--- Text provided Enclosed Below ---
Is she working short hours, or off altogether? Has she been certified as disabled by her physician? If so, there are some other options for her.

mitousmom
06-30-2007, 04:58 AM
Does her employer convert salaried employees who go out on short term disability or take extended medical leaves of absence to hourly?

Does her employer have 15 or more employees?

suppotnah
06-30-2007, 06:27 AM
I know they don't have to pay her for the time off. I am more interested in the fact that they dropped her from a salaried management position to a hourly associate. They have about 20 associates, and she is the first one to go out on a fmla basis. But to help them out she only took off 4-1/2 weeks and went back because they were not getting any billing sent out. So they asked her to come back to help out, so she did. She only came back because they told her when she went out they would pay her while she was out. Then when she just got her recent paycheck it was way way wrong.
--- End of Enclosed Text provided ---
--- Recorded data Enclosed Below ---
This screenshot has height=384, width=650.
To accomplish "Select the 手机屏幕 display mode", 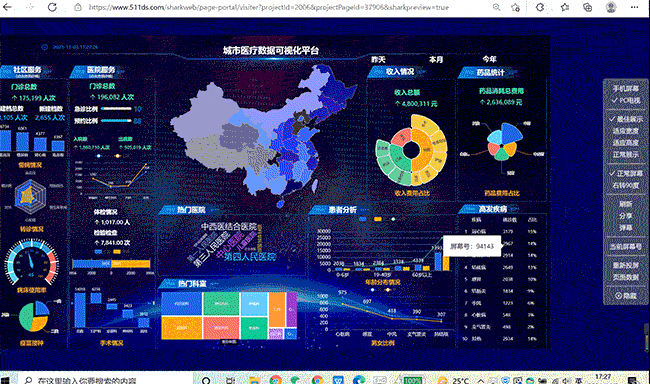I will pos(626,88).
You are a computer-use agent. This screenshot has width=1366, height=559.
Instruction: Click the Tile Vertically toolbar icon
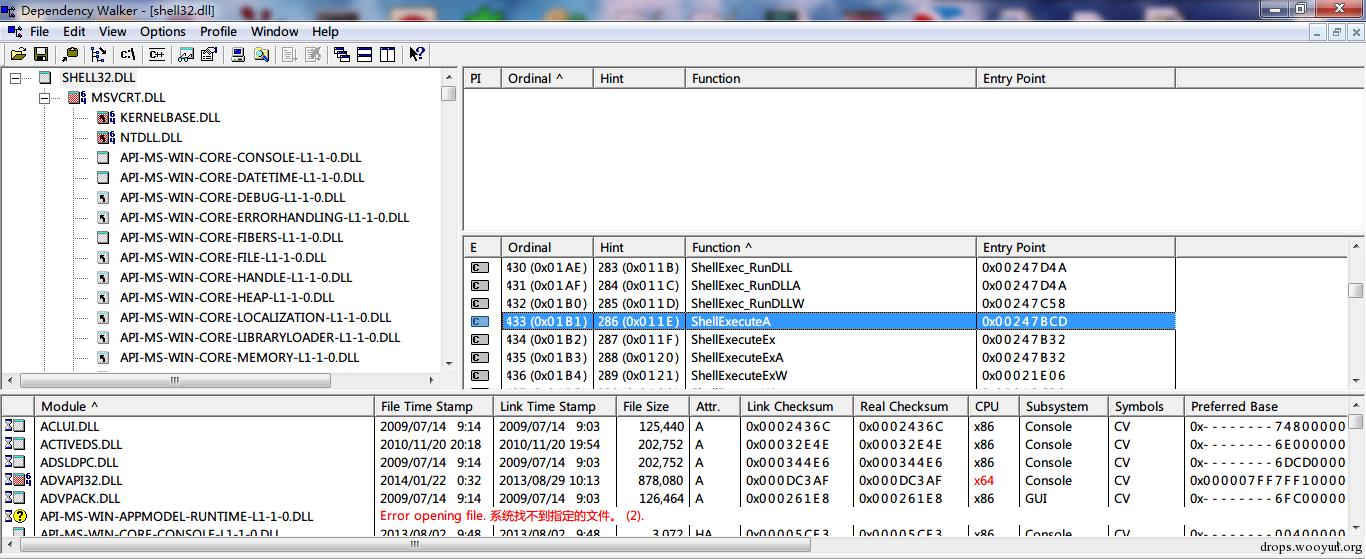pos(387,54)
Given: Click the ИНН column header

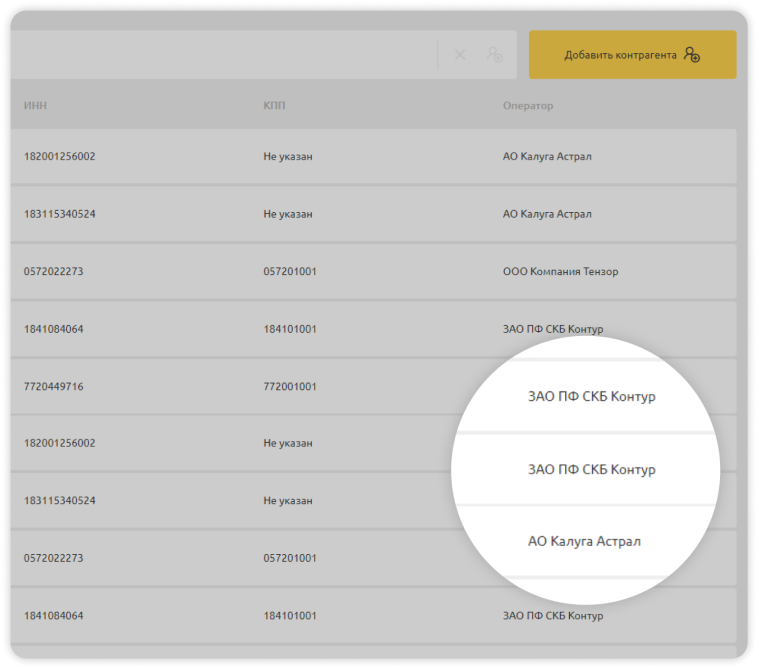Looking at the screenshot, I should pyautogui.click(x=35, y=106).
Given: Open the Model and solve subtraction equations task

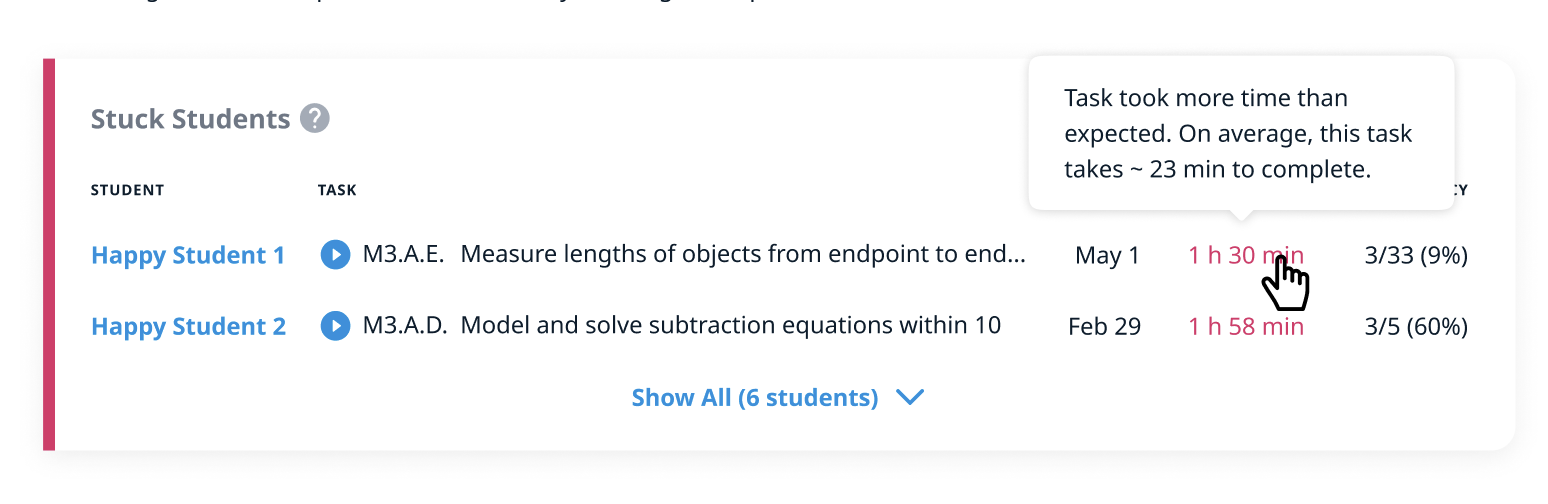Looking at the screenshot, I should click(730, 326).
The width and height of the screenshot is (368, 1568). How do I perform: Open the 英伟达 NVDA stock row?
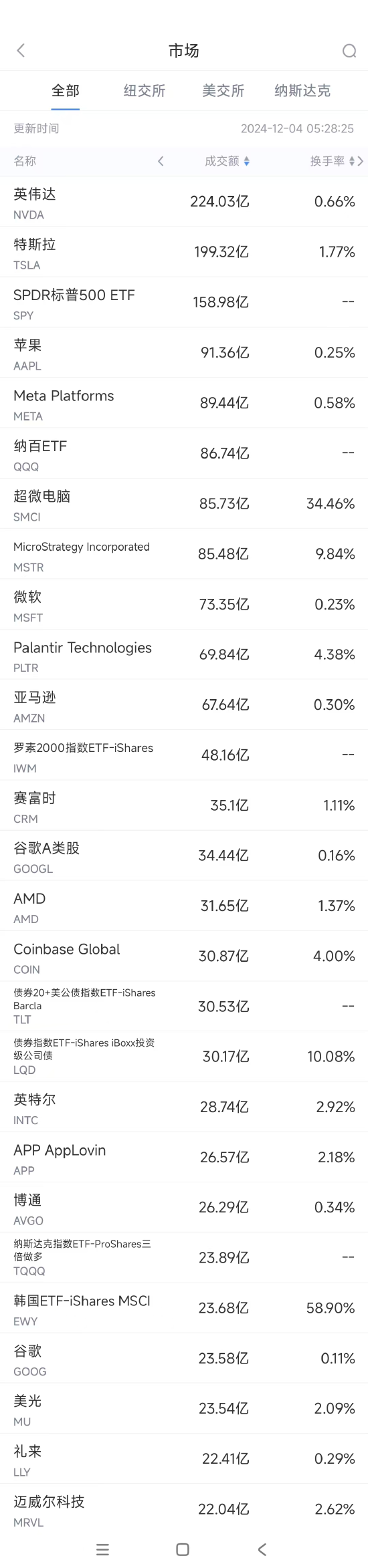(x=184, y=202)
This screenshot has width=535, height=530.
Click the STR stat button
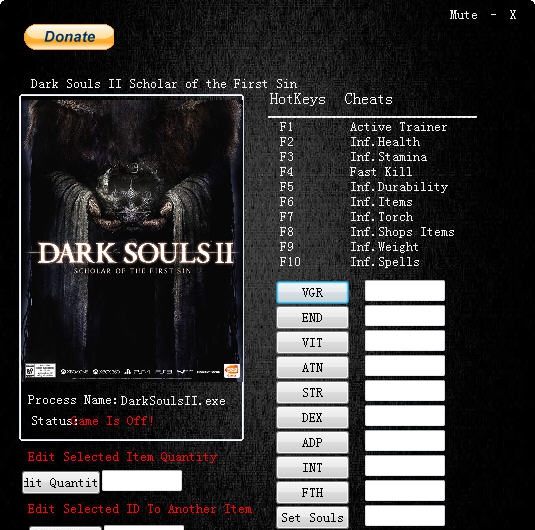click(x=312, y=392)
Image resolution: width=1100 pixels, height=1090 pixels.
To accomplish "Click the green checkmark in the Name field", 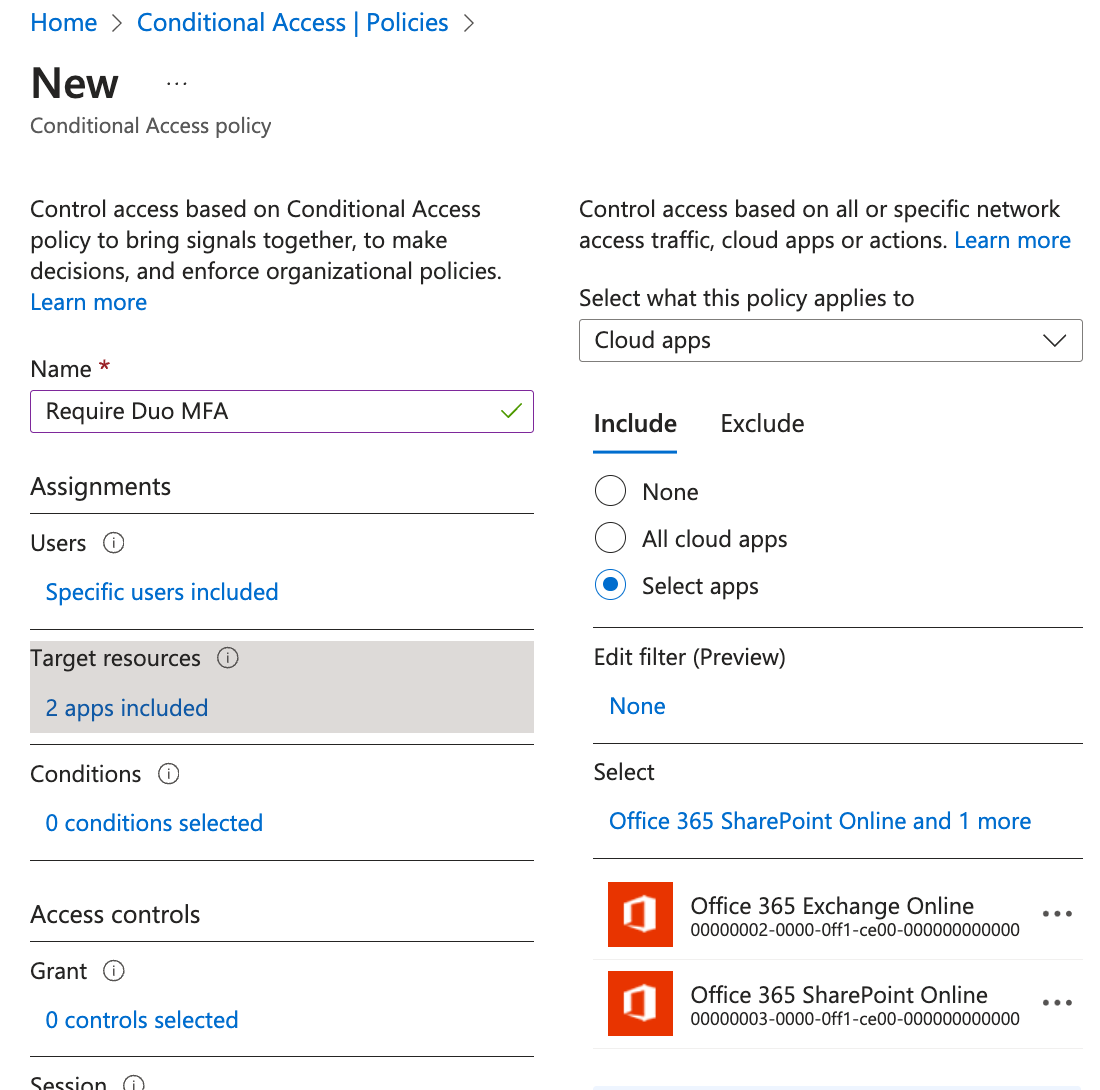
--- End of Enclosed Recorded data ---
§ **What to work on**
a) From the forum thread about medical leave, reproduce the passage that begins at the words "Is she working" and stops after the words "or more employees?".
b) Render this sentence from the forum thread about medical leave into Spanish: "Does her employer have 15 or more employees?"

§ **Solution set**
a)
Is she working short hours, or off altogether? Has she been certified as disabled by her physician? If so, there are some other options for her.

mitousmom
06-30-2007, 04:58 AM
Does her employer convert salaried employees who go out on short term disability or take extended medical leaves of absence to hourly?

Does her employer have 15 or more employees?

b) ¿Su empleador tiene 15 o más empleados?